Manheim Twp. Sch. Dist., 84 A.3d 378, 386 (Pa. Cmwlth. 2014). The majority affirms
that ruling.1
Left to my own devices, I would hew more closely to the limitations as expressed
by the county court, including, most notably, the present availability of a bus to and from
Father’s home with an open seat that could be used by the student involved. See
generally Maloney v. Valley Med. Facilities, Inc., 603 Pa. 399, 417, 984 A.2d 478, 490
(2009) (observing that judicial decisions are to be read against their facts to promote
incremental development of the law “within the confines of the circumstances of cases
as they come before the Court”). I find the existence of this circumstance material to
the outcome because it means that accommodating C.W.’s living arrangements would
not substantially add to the school district’s financial or administrative burden in
providing free transportation to its students. Thus, the county court’s decision to provide
relief, and the specific relief ordered, are closely tailored to the dispute’s underlying
facts as they were developed of record. It is not evident to me that the same relief
would be required in a different situation, such as where the school district was able to
demonstrate that providing transportation to both residences would require the
expenditure of funds far in excess of the private cost of transporting the student to
school or the appropriate bus stop.
1
The majority and the intermediate court both rest the two-residences predicate on the
equal division of time between parents. See Majority Opinion, slip op. at 22 (“C.W. has
two residences by virtue of his parents’ equally shared physical custody[.]”); Watts, 84
A.3d at 386 (“Because C.W.’s parents share joint and equal custody by court order,
C.W. has two residences within the district.” (citation to record omitted)).
[J-25-2015][M.O. – Baer, J.] - 2
As for my broader concerns, I would observe that when students maintain two
addresses in a school district, accommodating their living arrangements is likely to entail
administrative costs above and beyond those associated with students who maintain a
single address. Since the School Code does not speak directly to this situation, the
question becomes whether the Legislature would have intended for this extra cost to be
borne by the school district or the family. I find the question difficult to answer as it
pertains to the Legislature which drafted the Code in 1949. That body did not evidently
consider the possibility of multiple homes within a single school district, as evidenced by
the Code’s failure to provide guidance relative to such circumstances.

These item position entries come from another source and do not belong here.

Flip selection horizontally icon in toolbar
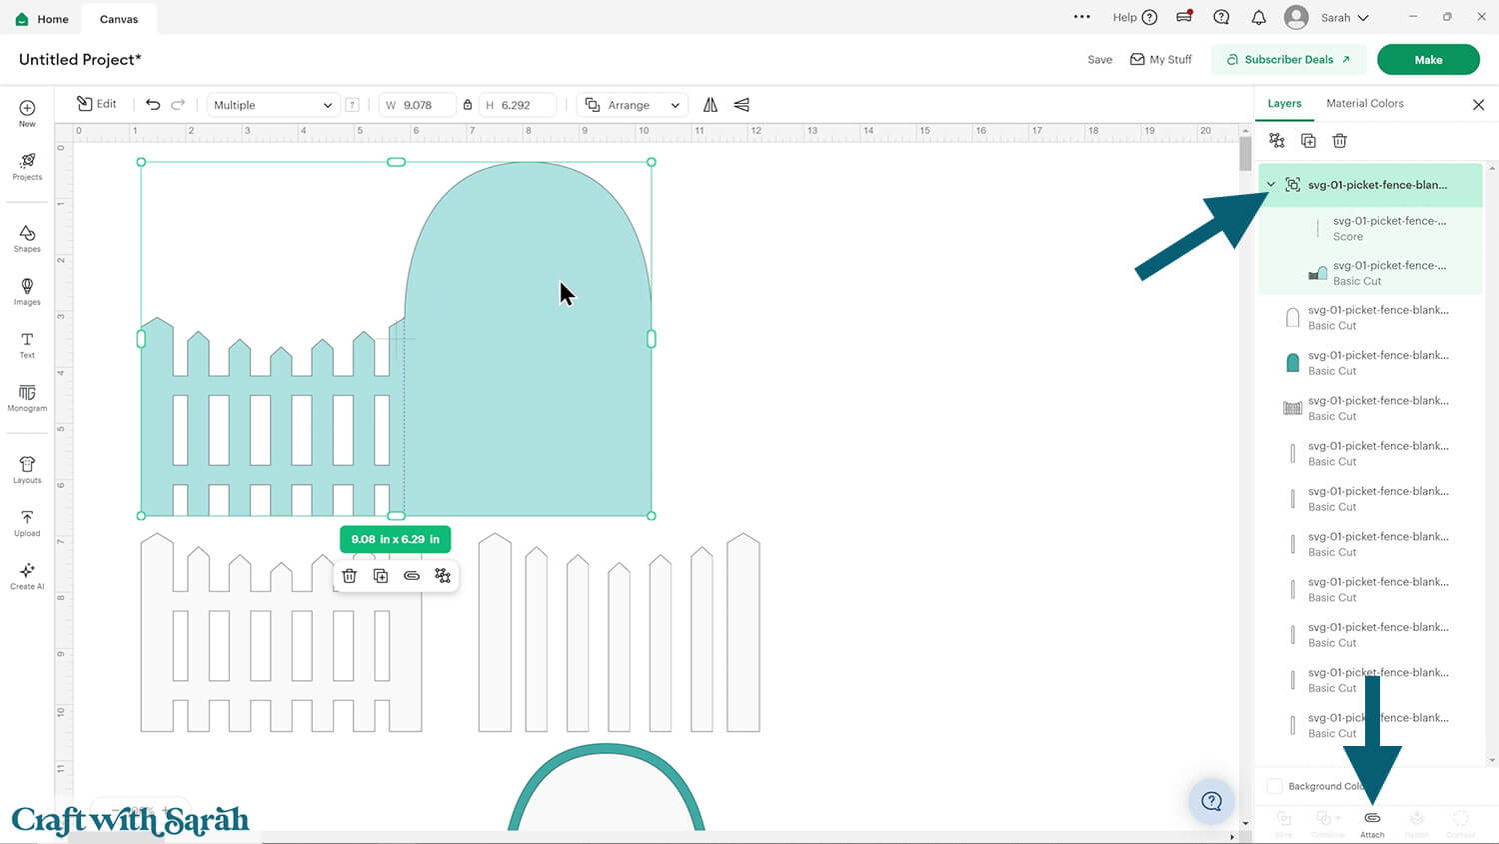Viewport: 1499px width, 844px height. (711, 105)
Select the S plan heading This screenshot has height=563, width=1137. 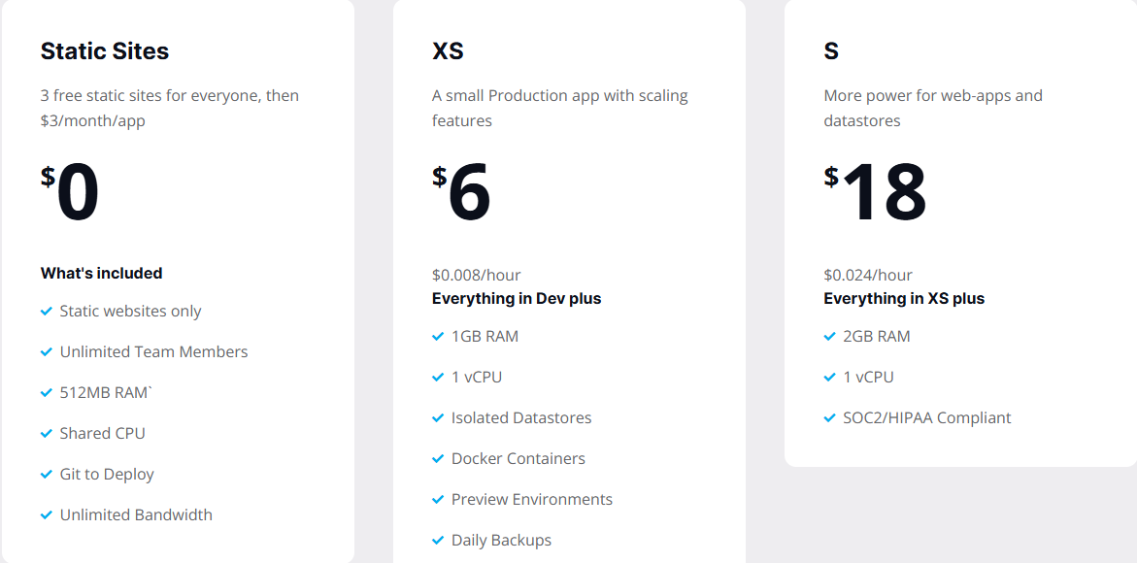[831, 51]
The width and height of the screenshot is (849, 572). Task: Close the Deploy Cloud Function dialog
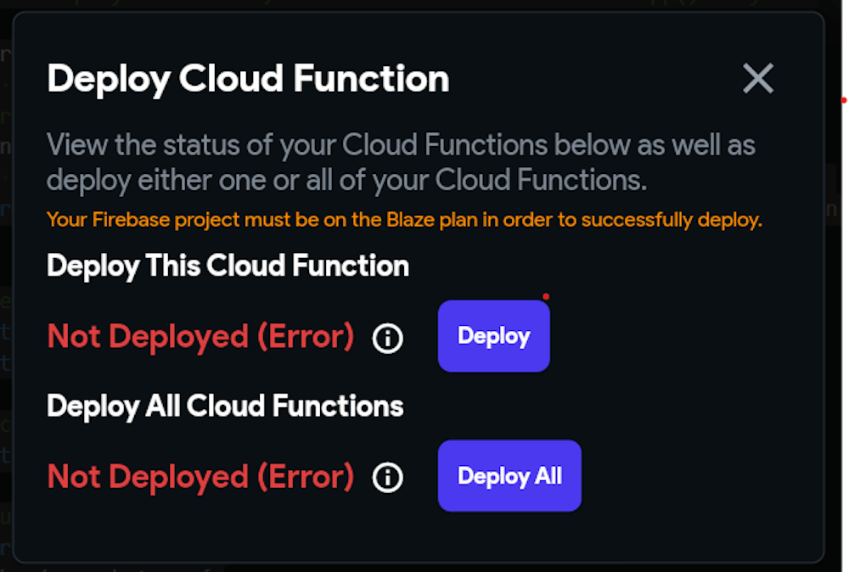[757, 79]
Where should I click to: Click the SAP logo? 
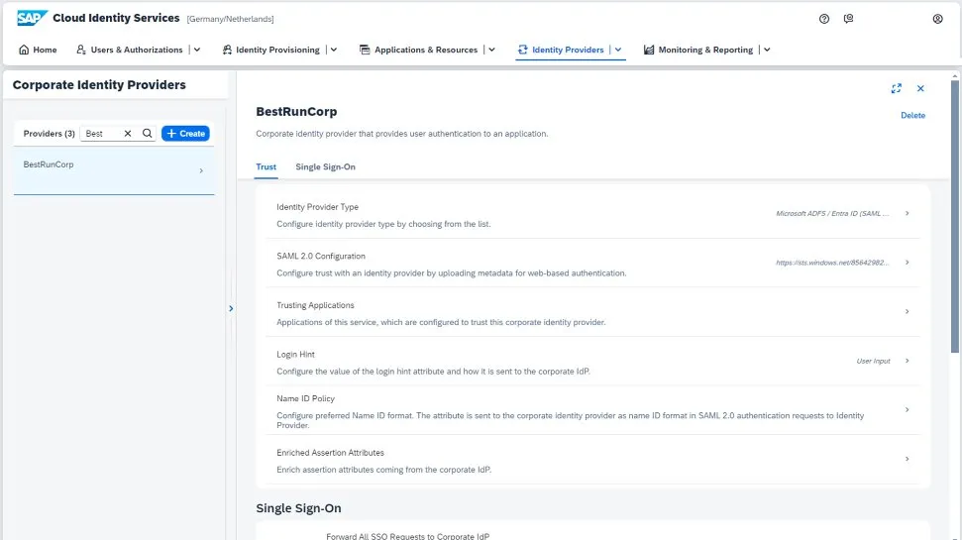point(33,18)
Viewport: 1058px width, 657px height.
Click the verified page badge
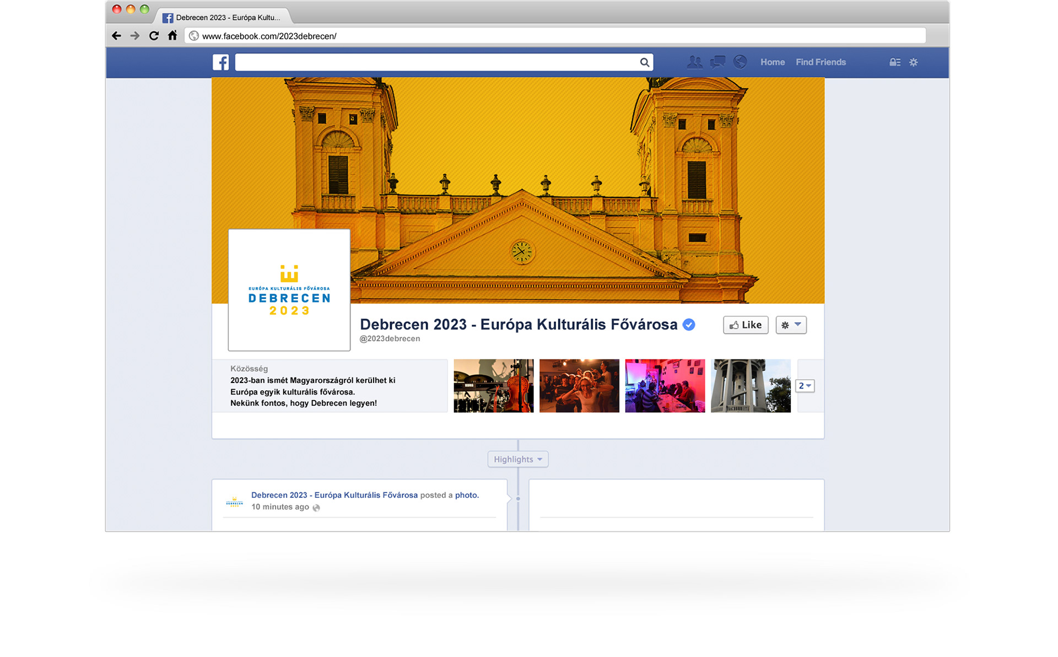tap(689, 325)
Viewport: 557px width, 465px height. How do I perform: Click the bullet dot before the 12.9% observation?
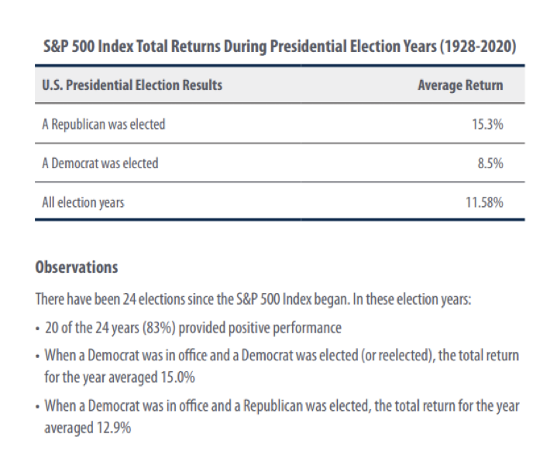tap(38, 406)
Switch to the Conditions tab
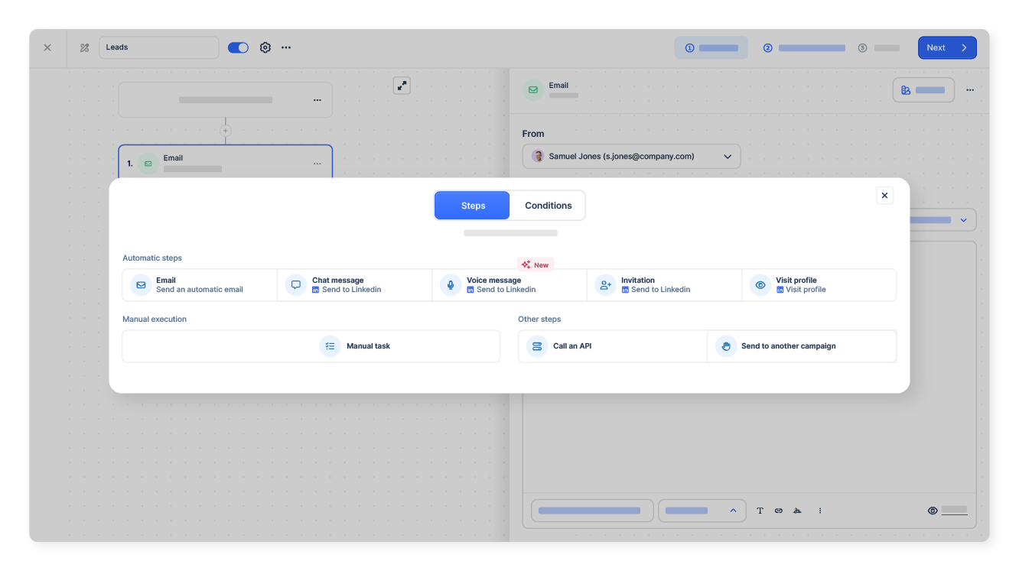Screen dimensions: 1019x571 click(548, 205)
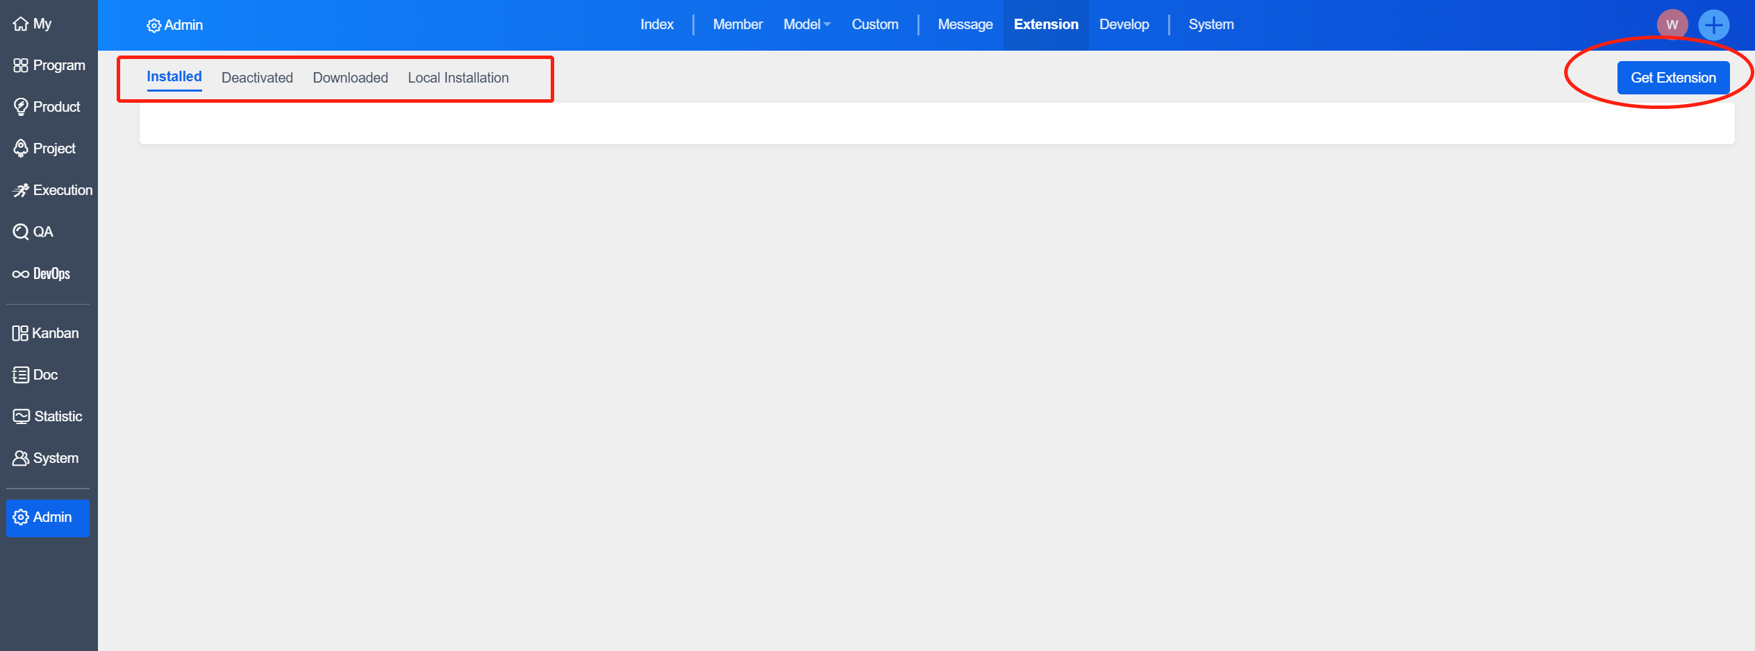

In terms of the Code’s overall purposes, on one hand it does appear aimed at
promoting school attendance, as the majority emphasizes; on the other hand, it gives
school districts significant leeway in implementing such attendance. For example, the
Code does not affirmatively require busing. Hence, a significant increase in the cost of
busing might lead some school districts to discontinue the service, or, alternatively, to
curtail educational programs or raise taxes. Accounting for such tradeoffs falls within
the domain of the school district in the first instance, and it lies within the legislative
sphere to balance the broader policy considerations associated with affording school
districts discretion in this area. As such, absent further legislative guidance, I share the
dissent’s concern with having the judicial branch make broadly-worded rulings that are
likely to bind school districts on a widespread basis across Pennsylvania.